Telenovelas always reward good and punish evil. In the better ones, characters may be torn by conflict, as Matilde is. Good people may do bad things, for which they suffer. Bad people can be redeemed, after purgatory on earth. The legal system may be just a corrupt backdrop of life, jailing the innocent and the guilty, too, for good measure. But the Virgin of Guadalupe never errs. Justice must be done on this earth.

Alongside the search for love and justice is a search for lost identity. Deceived about their true origins, characters must ask, as Argentine communications professor Nora Mazziotti observes: Who are my parents? Where is my child? Who, finally, am I? In the end, not just marriage and fortune but self-discovery provide "just reparation" for the unimaginable suffering.

Clearly, the worldwide appeal of Novelas transcends their often vivid cultural heritage. A good Mexican novela, for instance, brightly paints that nation's cultural traditions on the screen. Colors are gaudy, facial expressions distorted as in popular art sold in street markets, says Mexico City television critic and journalist Alvaro Cueva. The acting no more ought to be classically correct than street art ought to follow the rules of perspective.

Yet Mexican culture, powerfully shaped by Aztecs, Mayans, and other indigenous peoples, does not seem crucial to the novelas' global success. Haresh Shah, the editor of TV Tip Serial in the Czech Republic, notes that some Argentine novelas are as popular as Mexican, though Argentina's thoroughly European culture could hardly be more different.

The warm display of Latin emotions from both nations is surely indispensable, says Shah: "The older generation of Czechs were never sure who might rat on them. Even 13 years after the fall of communism, they are not able to express their real feelings. Novelas give them an outlet to feel their emotions." But English-language soap operas have powerful emotions, too.

Novelas' special force lies in their traditional folkloric themes and, inseparable from those themes, "an almost religious possibility of justifying existence," as the Mexico City novela writer Cuauhtemoc Blanco says. Despite characters' unimaginable suffering and fate's obscure turns, novelas pose the hope that ethical conduct will be rewarded on earth.

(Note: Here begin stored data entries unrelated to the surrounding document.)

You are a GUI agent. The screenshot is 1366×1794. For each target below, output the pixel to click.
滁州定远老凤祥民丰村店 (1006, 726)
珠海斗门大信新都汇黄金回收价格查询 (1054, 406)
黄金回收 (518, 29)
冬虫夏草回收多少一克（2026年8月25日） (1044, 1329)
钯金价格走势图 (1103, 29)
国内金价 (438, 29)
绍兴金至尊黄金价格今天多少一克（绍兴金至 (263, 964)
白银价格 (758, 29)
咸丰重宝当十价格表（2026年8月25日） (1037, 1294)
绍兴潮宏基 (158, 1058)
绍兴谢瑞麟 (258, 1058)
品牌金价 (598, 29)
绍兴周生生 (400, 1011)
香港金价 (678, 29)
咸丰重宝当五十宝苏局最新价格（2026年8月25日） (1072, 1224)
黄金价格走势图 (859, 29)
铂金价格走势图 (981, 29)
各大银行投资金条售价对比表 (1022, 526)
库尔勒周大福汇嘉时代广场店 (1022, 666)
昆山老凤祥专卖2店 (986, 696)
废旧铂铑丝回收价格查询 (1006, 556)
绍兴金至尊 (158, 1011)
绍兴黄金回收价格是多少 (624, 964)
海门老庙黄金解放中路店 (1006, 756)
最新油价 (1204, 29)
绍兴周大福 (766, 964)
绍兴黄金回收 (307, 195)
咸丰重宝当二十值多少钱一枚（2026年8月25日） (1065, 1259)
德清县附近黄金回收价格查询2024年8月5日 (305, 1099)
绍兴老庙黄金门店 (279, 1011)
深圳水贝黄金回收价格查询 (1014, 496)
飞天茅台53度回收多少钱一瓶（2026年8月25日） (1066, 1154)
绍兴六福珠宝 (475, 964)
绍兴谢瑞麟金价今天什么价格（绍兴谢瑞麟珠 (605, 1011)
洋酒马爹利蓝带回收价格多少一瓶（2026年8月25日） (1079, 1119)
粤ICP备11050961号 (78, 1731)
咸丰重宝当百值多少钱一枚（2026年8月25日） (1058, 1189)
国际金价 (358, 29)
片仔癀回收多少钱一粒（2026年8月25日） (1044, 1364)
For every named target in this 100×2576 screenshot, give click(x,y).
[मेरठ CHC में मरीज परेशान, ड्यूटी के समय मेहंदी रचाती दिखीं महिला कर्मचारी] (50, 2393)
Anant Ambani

Alvaro Cueva goes further. At the novela's core, he says in an interview, is "human passion that is like the passion of Christ. Characters fall and get up, fall and get up, and after falling many times, they achieve glory." Christ here is a woman, and hers is a most earthbound glory: love and fortune. Yet it must include a religious ceremony, as Cueva says, usually church marriage. Perhaps the protagonista has been raped or even willingly had sex before marriage (but only for love). No matter: She deserves to be dressed in white.

If Christianity is so embedded in novelas, why do they appeal to audiences in Indonesia or the Persian Gulf? Broadcasters there may cut the most blatant Christian images, and viewers accept what remains as a foreign setting, something they are no more forced to adopt than eating tacos. But the framework of an underlying moral order amid a chaotic world translates across languages, cultures, and religions. Two billion viewers harbor strikingly similar hopes. The "clash of civilizations" may not go nearly so deep as supposed.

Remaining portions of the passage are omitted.